__TASK GOAL__. Update the items below by replacing each "GUI agent" with "screen assistant" and leaving everything else as it is.

[A run of items]
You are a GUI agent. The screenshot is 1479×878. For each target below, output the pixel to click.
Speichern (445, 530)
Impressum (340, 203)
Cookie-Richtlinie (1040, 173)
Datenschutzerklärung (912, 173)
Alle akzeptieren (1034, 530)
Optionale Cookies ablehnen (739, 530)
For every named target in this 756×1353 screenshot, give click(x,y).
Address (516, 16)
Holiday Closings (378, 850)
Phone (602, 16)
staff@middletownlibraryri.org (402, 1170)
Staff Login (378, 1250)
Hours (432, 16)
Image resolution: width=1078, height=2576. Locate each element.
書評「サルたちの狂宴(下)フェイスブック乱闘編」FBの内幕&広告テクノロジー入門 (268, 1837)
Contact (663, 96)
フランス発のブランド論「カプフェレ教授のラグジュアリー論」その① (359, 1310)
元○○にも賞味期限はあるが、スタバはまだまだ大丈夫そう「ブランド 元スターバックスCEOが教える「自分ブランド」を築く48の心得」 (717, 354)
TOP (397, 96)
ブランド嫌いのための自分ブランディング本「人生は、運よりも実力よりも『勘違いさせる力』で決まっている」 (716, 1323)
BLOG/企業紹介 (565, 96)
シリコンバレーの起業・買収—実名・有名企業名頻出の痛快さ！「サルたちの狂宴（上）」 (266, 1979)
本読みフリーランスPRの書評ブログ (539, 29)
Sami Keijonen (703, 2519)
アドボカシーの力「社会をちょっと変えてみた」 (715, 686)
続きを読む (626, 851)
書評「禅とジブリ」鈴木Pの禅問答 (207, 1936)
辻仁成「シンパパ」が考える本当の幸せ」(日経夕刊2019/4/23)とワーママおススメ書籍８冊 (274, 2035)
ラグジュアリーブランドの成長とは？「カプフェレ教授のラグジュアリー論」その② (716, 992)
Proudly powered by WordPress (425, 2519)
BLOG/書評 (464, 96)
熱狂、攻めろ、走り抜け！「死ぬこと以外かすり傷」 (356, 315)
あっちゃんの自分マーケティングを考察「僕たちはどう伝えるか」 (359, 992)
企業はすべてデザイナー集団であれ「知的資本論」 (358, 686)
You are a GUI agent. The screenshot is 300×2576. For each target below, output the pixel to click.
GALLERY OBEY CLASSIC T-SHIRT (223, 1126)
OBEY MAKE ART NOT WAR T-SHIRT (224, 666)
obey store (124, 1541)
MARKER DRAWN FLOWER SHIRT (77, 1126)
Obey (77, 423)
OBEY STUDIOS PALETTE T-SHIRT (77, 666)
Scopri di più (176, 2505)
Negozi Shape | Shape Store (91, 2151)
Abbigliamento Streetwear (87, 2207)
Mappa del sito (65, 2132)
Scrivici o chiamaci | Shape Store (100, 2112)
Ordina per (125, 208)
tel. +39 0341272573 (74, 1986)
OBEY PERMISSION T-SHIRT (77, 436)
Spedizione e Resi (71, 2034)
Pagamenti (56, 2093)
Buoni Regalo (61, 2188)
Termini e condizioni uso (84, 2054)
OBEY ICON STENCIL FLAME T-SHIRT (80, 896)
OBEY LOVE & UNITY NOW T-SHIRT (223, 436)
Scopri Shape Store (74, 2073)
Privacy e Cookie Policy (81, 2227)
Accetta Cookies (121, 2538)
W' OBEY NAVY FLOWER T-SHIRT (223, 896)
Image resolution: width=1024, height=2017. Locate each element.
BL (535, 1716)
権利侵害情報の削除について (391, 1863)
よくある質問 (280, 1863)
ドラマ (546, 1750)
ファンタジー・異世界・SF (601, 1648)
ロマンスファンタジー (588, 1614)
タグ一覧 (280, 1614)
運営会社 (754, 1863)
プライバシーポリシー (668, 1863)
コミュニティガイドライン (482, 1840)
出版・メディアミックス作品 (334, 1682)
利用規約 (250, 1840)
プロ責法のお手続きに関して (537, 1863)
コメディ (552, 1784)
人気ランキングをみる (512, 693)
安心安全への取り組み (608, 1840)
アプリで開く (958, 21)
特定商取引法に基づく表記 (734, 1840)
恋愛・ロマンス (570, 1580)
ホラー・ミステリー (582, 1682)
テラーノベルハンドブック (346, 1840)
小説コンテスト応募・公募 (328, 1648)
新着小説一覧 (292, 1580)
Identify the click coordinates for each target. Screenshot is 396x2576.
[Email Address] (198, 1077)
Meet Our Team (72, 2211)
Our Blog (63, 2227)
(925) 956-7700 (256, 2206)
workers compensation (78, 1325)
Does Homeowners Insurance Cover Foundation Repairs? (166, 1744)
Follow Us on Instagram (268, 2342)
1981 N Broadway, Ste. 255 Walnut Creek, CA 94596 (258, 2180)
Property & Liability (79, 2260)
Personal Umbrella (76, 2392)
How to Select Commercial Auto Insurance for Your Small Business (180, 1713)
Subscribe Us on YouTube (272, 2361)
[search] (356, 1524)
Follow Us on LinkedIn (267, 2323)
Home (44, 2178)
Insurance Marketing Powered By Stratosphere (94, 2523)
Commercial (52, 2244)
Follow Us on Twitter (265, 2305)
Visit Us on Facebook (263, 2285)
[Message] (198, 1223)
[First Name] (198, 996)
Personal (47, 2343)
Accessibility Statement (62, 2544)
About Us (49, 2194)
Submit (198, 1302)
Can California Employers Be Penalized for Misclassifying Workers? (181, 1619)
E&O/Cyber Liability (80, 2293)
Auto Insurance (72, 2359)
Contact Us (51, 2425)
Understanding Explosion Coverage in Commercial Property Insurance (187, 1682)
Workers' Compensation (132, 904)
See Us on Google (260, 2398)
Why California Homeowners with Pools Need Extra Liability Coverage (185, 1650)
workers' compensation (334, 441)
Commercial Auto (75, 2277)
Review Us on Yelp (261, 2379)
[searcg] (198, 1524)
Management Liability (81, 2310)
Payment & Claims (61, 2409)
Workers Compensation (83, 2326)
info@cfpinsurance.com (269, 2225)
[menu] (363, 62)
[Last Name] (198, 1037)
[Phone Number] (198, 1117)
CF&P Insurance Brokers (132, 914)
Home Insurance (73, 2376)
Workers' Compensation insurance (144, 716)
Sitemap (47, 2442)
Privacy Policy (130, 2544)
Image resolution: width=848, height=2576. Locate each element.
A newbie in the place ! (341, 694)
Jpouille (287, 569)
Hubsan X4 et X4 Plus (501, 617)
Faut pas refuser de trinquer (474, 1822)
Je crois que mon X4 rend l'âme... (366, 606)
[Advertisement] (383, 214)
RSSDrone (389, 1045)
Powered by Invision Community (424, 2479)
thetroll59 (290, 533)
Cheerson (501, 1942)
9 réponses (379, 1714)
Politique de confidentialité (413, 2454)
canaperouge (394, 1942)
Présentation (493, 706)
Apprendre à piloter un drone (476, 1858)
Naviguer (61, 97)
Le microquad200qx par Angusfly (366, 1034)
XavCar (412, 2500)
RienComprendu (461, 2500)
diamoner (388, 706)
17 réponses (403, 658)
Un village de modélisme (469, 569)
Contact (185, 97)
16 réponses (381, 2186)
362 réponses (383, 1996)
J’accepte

__IN RESPONSE__.
You are a screen assistant. The screenshot is 1479×878. For each target below, output the pixel to click.
Speichern (445, 530)
Impressum (340, 203)
Cookie-Richtlinie (1040, 173)
Datenschutzerklärung (912, 173)
Alle akzeptieren (1034, 530)
Optionale Cookies ablehnen (739, 530)
For every named target in this 756×1353 screenshot, give click(x,y).
Address (516, 16)
Holiday Closings (378, 850)
Phone (602, 16)
staff@middletownlibraryri.org (402, 1170)
Staff Login (378, 1250)
Hours (432, 16)
Image resolution: width=1078, height=2576. Locate each element.
書評「サルたちの狂宴(下)フェイスブック乱闘編」FBの内幕&広告テクノロジー入門 (268, 1837)
Contact (663, 96)
フランス発のブランド論「カプフェレ教授のラグジュアリー論」その① (359, 1310)
元○○にも賞味期限はあるが、スタバはまだまだ大丈夫そう「ブランド 元スターバックスCEOが教える「自分ブランド」を築く48の心得」 (717, 354)
TOP (397, 96)
ブランド嫌いのための自分ブランディング本「人生は、運よりも実力よりも『勘違いさせる力』で決まっている」 (716, 1323)
BLOG/企業紹介 (565, 96)
シリコンバレーの起業・買収—実名・有名企業名頻出の痛快さ！「サルたちの狂宴（上）」 (266, 1979)
本読みフリーランスPRの書評ブログ (539, 29)
Sami Keijonen (703, 2519)
アドボカシーの力「社会をちょっと変えてみた」 (715, 686)
続きを読む (626, 851)
書評「禅とジブリ」鈴木Pの禅問答 (207, 1936)
辻仁成「シンパパ」が考える本当の幸せ」(日経夕刊2019/4/23)とワーママおススメ書籍８冊 (274, 2035)
ラグジュアリーブランドの成長とは？「カプフェレ教授のラグジュアリー論」その② (716, 992)
Proudly powered by WordPress (425, 2519)
BLOG/書評 (464, 96)
熱狂、攻めろ、走り抜け！「死ぬこと以外かすり傷」 (356, 315)
あっちゃんの自分マーケティングを考察「僕たちはどう伝えるか」 (359, 992)
企業はすべてデザイナー集団であれ「知的資本論」 (358, 686)
You are a screen assistant. The screenshot is 300×2576. For each target below, output the pixel to click.
GALLERY OBEY CLASSIC T-SHIRT (223, 1126)
OBEY MAKE ART NOT WAR T-SHIRT (224, 666)
obey store (124, 1541)
MARKER DRAWN FLOWER SHIRT (77, 1126)
Obey (77, 423)
OBEY STUDIOS PALETTE T-SHIRT (77, 666)
Scopri di più (176, 2505)
Negozi Shape | Shape Store (91, 2151)
Abbigliamento Streetwear (87, 2207)
Mappa del sito (65, 2132)
Scrivici o chiamaci | Shape Store (100, 2112)
Ordina per (125, 208)
tel. +39 0341272573 (74, 1986)
OBEY PERMISSION T-SHIRT (77, 436)
Spedizione e Resi (71, 2034)
Pagamenti (56, 2093)
Buoni Regalo (61, 2188)
Termini e condizioni uso (84, 2054)
OBEY ICON STENCIL FLAME T-SHIRT (80, 896)
OBEY LOVE & UNITY NOW T-SHIRT (223, 436)
Scopri Shape Store (74, 2073)
Privacy e Cookie Policy (81, 2227)
Accetta Cookies (121, 2538)
W' OBEY NAVY FLOWER T-SHIRT (223, 896)
Image resolution: width=1024, height=2017. Locate each element.
BL (535, 1716)
権利侵害情報の削除について (391, 1863)
よくある質問 (280, 1863)
ドラマ (546, 1750)
ファンタジー・異世界・SF (601, 1648)
ロマンスファンタジー (588, 1614)
タグ一覧 (280, 1614)
運営会社 (754, 1863)
プライバシーポリシー (668, 1863)
コミュニティガイドライン (482, 1840)
出版・メディアミックス作品 (334, 1682)
利用規約 (250, 1840)
プロ責法のお手続きに関して (537, 1863)
コメディ (552, 1784)
人気ランキングをみる (512, 693)
安心安全への取り組み (608, 1840)
アプリで開く (958, 21)
特定商取引法に基づく表記 (734, 1840)
恋愛・ロマンス (570, 1580)
ホラー・ミステリー (582, 1682)
テラーノベルハンドブック (346, 1840)
小説コンテスト応募・公募 (328, 1648)
新着小説一覧 (292, 1580)
Identify the click coordinates for each target. Screenshot is 396x2576.
[Email Address] (198, 1077)
Meet Our Team (72, 2211)
Our Blog (63, 2227)
(925) 956-7700 (256, 2206)
workers compensation (78, 1325)
Does Homeowners Insurance Cover Foundation Repairs? (166, 1744)
Follow Us on Instagram (268, 2342)
1981 N Broadway, Ste. 255 Walnut Creek, CA 94596 (258, 2180)
Property & Liability (79, 2260)
Personal Umbrella (76, 2392)
How to Select Commercial Auto Insurance for Your Small Business (180, 1713)
Subscribe Us on YouTube (272, 2361)
[search] (356, 1524)
Follow Us on LinkedIn (267, 2323)
Home (44, 2178)
Insurance Marketing Powered By Stratosphere (94, 2523)
Commercial (52, 2244)
Follow Us on Twitter (265, 2305)
Visit Us on Facebook (263, 2285)
[Message] (198, 1223)
[First Name] (198, 996)
Personal (47, 2343)
Accessibility Statement (62, 2544)
About Us (49, 2194)
Submit (198, 1302)
Can California Employers Be Penalized for Misclassifying Workers? (181, 1619)
E&O/Cyber Liability (80, 2293)
Auto Insurance (72, 2359)
Contact Us (51, 2425)
Understanding Explosion Coverage in Commercial Property Insurance (187, 1682)
Workers' Compensation (132, 904)
See Us on Google (260, 2398)
Why California Homeowners with Pools Need Extra Liability Coverage (185, 1650)
workers' compensation (334, 441)
Commercial Auto (75, 2277)
Review Us on Yelp (261, 2379)
[searcg] (198, 1524)
Management Liability (81, 2310)
Payment & Claims (61, 2409)
Workers Compensation (83, 2326)
info@cfpinsurance.com (269, 2225)
[menu] (363, 62)
[Last Name] (198, 1037)
[Phone Number] (198, 1117)
CF&P Insurance Brokers (132, 914)
Home Insurance (73, 2376)
Workers' Compensation insurance (144, 716)
Sitemap (47, 2442)
Privacy Policy (130, 2544)
Image resolution: width=848, height=2576. Locate each element.
A newbie in the place ! (341, 694)
Jpouille (287, 569)
Hubsan X4 et X4 Plus (501, 617)
Faut pas refuser de trinquer (474, 1822)
Je crois que mon X4 rend l'âme... (366, 606)
[Advertisement] (383, 214)
RSSDrone (389, 1045)
Powered by Invision Community (424, 2479)
thetroll59 (290, 533)
Cheerson (501, 1942)
9 réponses (379, 1714)
Politique de confidentialité (413, 2454)
canaperouge (394, 1942)
Présentation (493, 706)
Apprendre à piloter un drone (476, 1858)
Naviguer (61, 97)
Le microquad200qx par Angusfly (366, 1034)
XavCar (412, 2500)
RienComprendu (461, 2500)
diamoner (388, 706)
17 réponses (403, 658)
Un village de modélisme (469, 569)
Contact (185, 97)
16 réponses (381, 2186)
362 réponses (383, 1996)
J’accepte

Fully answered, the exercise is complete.